Since a large number of players have played in any given minor league as well as the major leagues, it is possible to project how well a player will play in the future (in the majors) on the basis of minor league numbers with roughly the same accuracy that you can on the basis of major league numbers. That is, you can correlate how well players did in the minors with how well they did in the majors, and since we have an enormous number of players to work with, the translations are quite accurate. (As these things go.) I believe that Bill James first demonstrated this in the 1985 Abstract, which is a good introduction to methods that translate minor league performances into major league projections.
Kepplinger's minor league performance has been terrific. Because lots and lots of players have played at both for the Reds/Mets/etc farm teams and in MLB, the projections based on minor league data are roughly as accurate as the projections based on major league data. Projections from Kepplinger's minor league data show him to project to be a very good MLB player in the future. And the methodology used to derive these projections is about as good as methods used to predict Phillip's future MLB performance on the basis of MLB data.
So now, the argument is that since Kepplinger is good, cheap, and with little trade value (because translations from minor league numbers are under-appreciated), and Phillips is good, somewhat more expensive, and with much more trade value, why not trade Phillips for something good, and play your other good second baseman?
Because
1: The potential downside is much worse- If a GM does that, and Keppinger is a bust- well the Gm will be regarded as one huge dumbass and probably just shortened his tenure quite a bit (unless his owner cares more about saving money on salaries than anything else)
2: The downside of not making the move is much less, keeping Phillips, letting Kepp rot on the bench, won't raise barely an eyebrow from the MSM- plus if Phillips turns back into a pumpkin you have a handy replacement.
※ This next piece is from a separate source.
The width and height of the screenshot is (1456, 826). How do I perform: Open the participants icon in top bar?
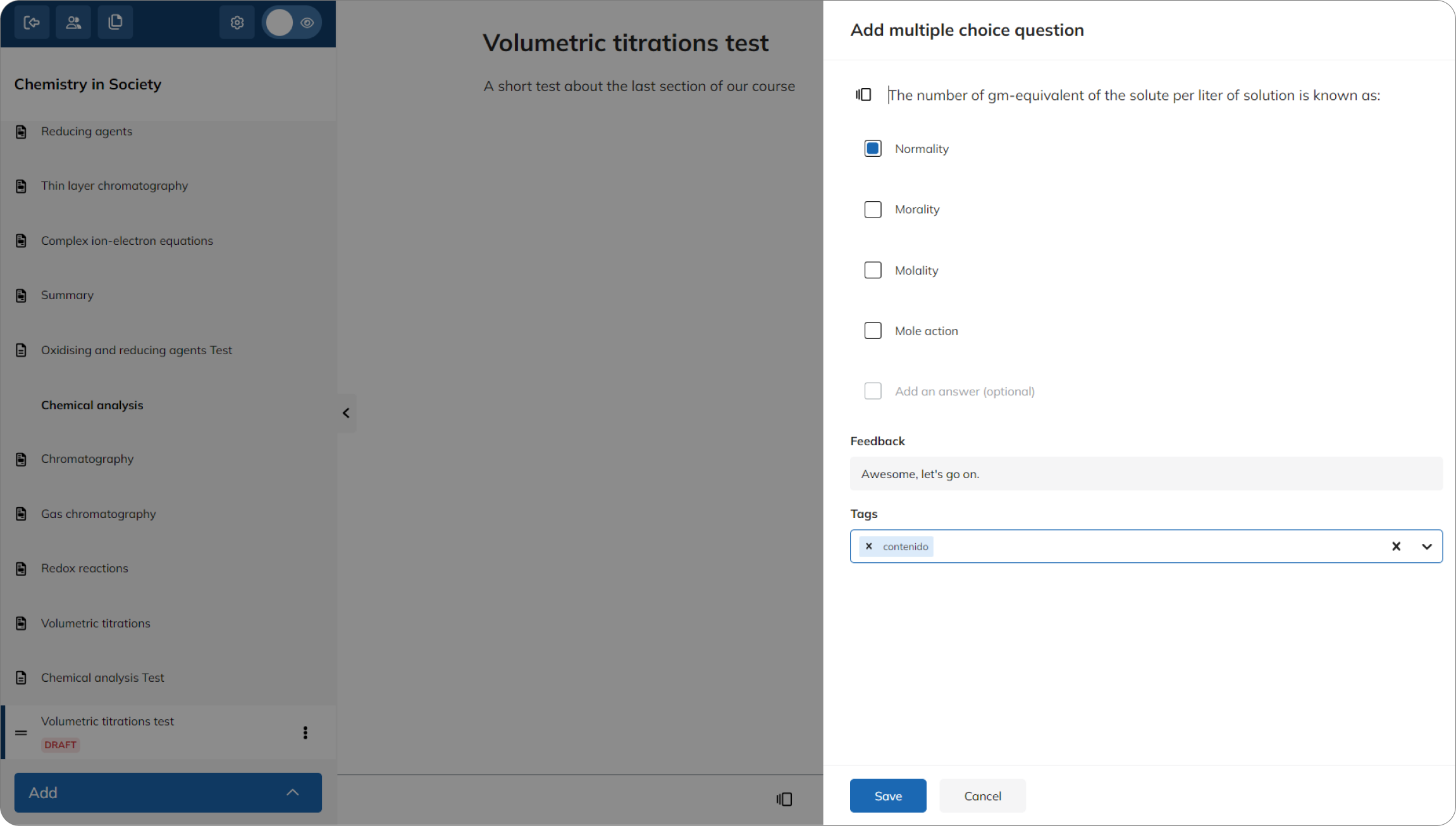coord(73,23)
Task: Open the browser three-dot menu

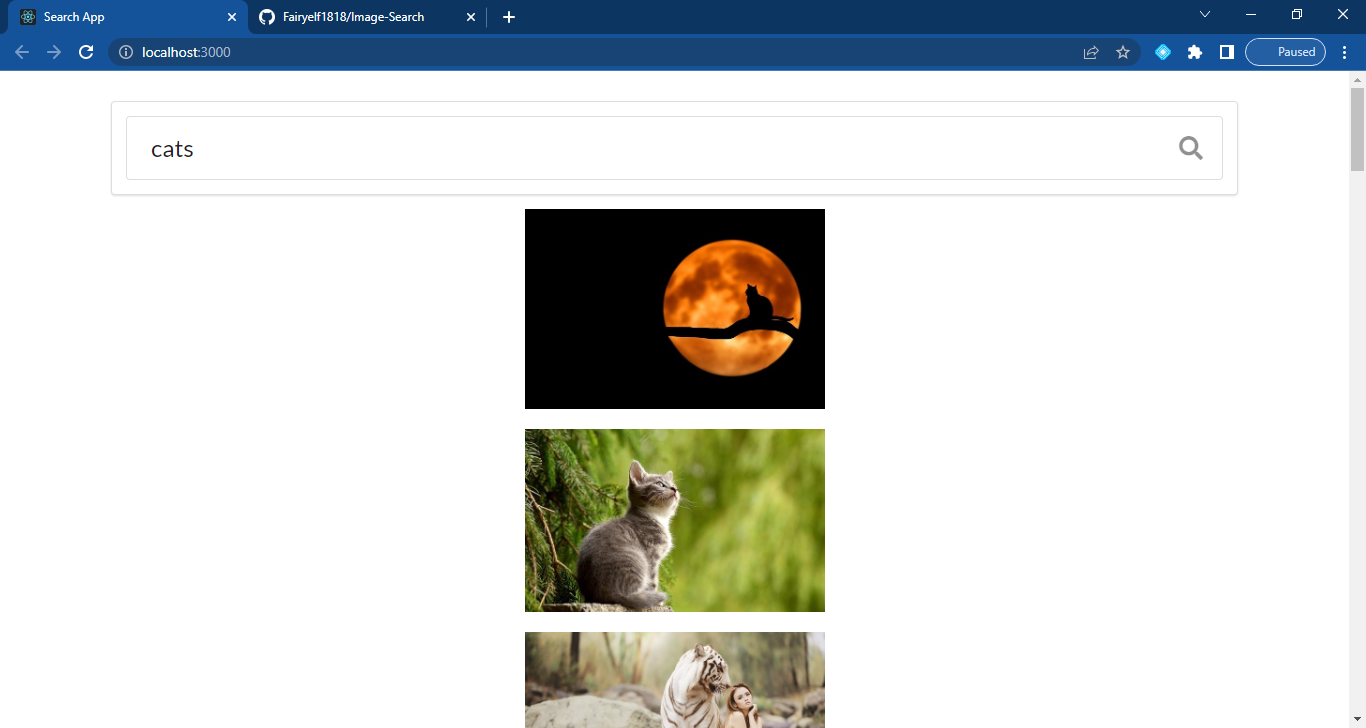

So ideally you'd like to correct for this bias but that will require having a good model to predict selection that doesn't rely on the same variables you're using to predict performance ... and I don't know that we have any.
You might be able to make a case that the selection bias is minimal if you could show that the guys who don't get a real shot actually perform, in the aggregate, at about what you'd expect. The issue here, of course, is selection bias in the other direction. When one of the Phelps-types gets called up and struggles in their first 30-50 PA, they're going back down. If they do well, they get more playing time and are not in your low-PA sample. We'd expect the low-PA group to have worse than expected production.
If you could get this detailed, the best sample might be the one where the team had basically no choice but to play the guy because of injury to the starter and see if those guys performed to expectation (kind of a quasi-experimental setup).
Anyway, I don't think we will be able to statistically show that teams are making mistakes in cases like that. The players who never get a shot may indeed have serious flaws that don't show up in AAA but would in ML. The ones the teams deem "have what it takes" may indeed have what it takes.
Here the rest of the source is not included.